We said yes to the extra committee at work or the school bake sale out of a fear of being "less than", while our nervous systems were screaming for a pause.

To enter 2026 without carrying the "heaviness" of 2025, we must move past the idea of work-life balance (which implies everything is equal) and toward “ruthless prioritisation”. What is that you may ask? Let me tell you about it.

Let’s have the labour conversation with our life partners because managing a home is not a solo performance. In 2026, we must de-centre the "Superwoman" narrative.

Firstly, sit down with your spouse and children. Use the "mental load" list, re-distribute the invisible tasks because your value is not measured by your level of exhaustion.

Secondly, workplace boundaries is key and promise yourself the “right to disconnect”. With the new social media licensing laws and the hyper-digital nature of 2025, our brains are overstimulated. In 2026, make it a point to "log off" at a specific time. If you don't define the end of your workday, the world will keep taking until there's nothing left.
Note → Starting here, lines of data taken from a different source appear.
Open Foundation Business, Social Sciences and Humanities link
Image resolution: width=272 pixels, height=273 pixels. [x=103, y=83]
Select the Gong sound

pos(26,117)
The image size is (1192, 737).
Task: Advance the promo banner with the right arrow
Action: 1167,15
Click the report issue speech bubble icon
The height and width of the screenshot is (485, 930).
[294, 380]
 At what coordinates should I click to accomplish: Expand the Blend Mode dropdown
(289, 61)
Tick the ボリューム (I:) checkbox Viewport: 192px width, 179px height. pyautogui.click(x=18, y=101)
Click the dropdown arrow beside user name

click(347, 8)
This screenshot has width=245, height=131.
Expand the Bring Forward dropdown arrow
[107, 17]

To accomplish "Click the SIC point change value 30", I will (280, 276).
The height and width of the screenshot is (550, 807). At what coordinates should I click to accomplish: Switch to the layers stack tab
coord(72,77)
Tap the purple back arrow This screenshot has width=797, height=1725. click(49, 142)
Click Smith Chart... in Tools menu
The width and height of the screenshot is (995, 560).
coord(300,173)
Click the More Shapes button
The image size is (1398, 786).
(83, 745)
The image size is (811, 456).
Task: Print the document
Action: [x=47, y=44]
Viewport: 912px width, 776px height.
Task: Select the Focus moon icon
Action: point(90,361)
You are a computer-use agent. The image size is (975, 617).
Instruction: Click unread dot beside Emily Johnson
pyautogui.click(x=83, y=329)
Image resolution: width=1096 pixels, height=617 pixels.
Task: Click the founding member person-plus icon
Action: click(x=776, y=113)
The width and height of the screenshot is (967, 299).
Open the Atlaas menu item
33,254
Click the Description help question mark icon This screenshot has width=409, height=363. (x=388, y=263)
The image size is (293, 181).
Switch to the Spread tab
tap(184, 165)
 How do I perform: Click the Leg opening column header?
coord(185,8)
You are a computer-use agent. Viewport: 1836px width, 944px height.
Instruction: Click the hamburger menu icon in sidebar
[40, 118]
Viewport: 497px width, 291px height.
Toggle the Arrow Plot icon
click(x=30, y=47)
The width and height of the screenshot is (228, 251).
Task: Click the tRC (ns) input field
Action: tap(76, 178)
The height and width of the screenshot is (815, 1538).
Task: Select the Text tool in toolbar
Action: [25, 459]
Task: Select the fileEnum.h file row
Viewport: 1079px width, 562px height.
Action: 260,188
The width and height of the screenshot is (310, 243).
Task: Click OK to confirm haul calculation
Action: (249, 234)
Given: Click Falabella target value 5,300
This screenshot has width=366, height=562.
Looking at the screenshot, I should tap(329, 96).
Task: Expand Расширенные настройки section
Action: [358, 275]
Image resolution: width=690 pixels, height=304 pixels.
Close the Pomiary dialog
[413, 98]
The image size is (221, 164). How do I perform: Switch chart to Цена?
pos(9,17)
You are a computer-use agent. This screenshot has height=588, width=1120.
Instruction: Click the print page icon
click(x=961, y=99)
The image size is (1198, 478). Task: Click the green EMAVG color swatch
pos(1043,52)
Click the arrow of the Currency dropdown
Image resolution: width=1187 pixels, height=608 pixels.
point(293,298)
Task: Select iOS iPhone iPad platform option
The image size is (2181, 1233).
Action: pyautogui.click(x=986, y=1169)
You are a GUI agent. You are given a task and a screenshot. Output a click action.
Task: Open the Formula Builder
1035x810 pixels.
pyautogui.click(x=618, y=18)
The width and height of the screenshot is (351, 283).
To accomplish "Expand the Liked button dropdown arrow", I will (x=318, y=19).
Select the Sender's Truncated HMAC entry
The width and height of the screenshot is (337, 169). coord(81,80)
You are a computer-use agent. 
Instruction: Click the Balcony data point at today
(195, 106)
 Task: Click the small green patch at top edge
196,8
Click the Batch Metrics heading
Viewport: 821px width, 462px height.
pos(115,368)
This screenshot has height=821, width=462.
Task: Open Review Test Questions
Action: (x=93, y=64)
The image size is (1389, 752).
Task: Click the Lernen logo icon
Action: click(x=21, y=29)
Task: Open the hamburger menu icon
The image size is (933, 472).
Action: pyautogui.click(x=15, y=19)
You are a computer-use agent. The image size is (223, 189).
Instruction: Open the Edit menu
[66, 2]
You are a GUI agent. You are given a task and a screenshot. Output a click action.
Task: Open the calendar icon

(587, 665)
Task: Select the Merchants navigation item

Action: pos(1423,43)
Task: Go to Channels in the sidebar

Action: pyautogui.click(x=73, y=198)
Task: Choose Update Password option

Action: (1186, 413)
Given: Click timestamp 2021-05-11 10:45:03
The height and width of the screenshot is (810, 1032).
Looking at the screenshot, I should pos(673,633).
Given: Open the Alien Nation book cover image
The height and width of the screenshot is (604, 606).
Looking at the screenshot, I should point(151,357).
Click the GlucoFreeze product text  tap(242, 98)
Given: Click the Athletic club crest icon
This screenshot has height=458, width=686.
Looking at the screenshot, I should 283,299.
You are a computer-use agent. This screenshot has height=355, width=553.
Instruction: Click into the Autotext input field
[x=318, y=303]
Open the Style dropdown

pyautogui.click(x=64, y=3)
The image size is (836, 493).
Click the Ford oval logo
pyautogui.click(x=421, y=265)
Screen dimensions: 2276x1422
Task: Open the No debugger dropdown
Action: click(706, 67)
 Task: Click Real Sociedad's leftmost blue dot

Next is the “radical self-protection”. If 2025 was the year of "holding it all together”, let 2026 be the year of "protecting the peace”.

This means saying "no" without a paragraph-long explanation. It means scheduling 20 minutes of silence as if it were a high-stakes board meeting.

The takeaway here is you cannot plan a better year if you never pause to see what made this one feel so heavy so before you write your 2026 resolutions, write your “letting go” list.

Let go of the need to be the perfect wife, the flawless employee and the tireless mother so you can be the happy wife, mother and employee - still responsible, still achieving greater heights but with a peace of mind.

It may be hard and some of us are addicted to chaos but let’s be better, sign up for that pilates class, stick to a weekly running session and join your friends for that pickle or paddle ball when you’re free. And most importantly, always stay connected to your spiritual side. 

Like seriously, there is no award for overworked female of the year. So in 2026, choose to be the woman who simply has enough air to breathe.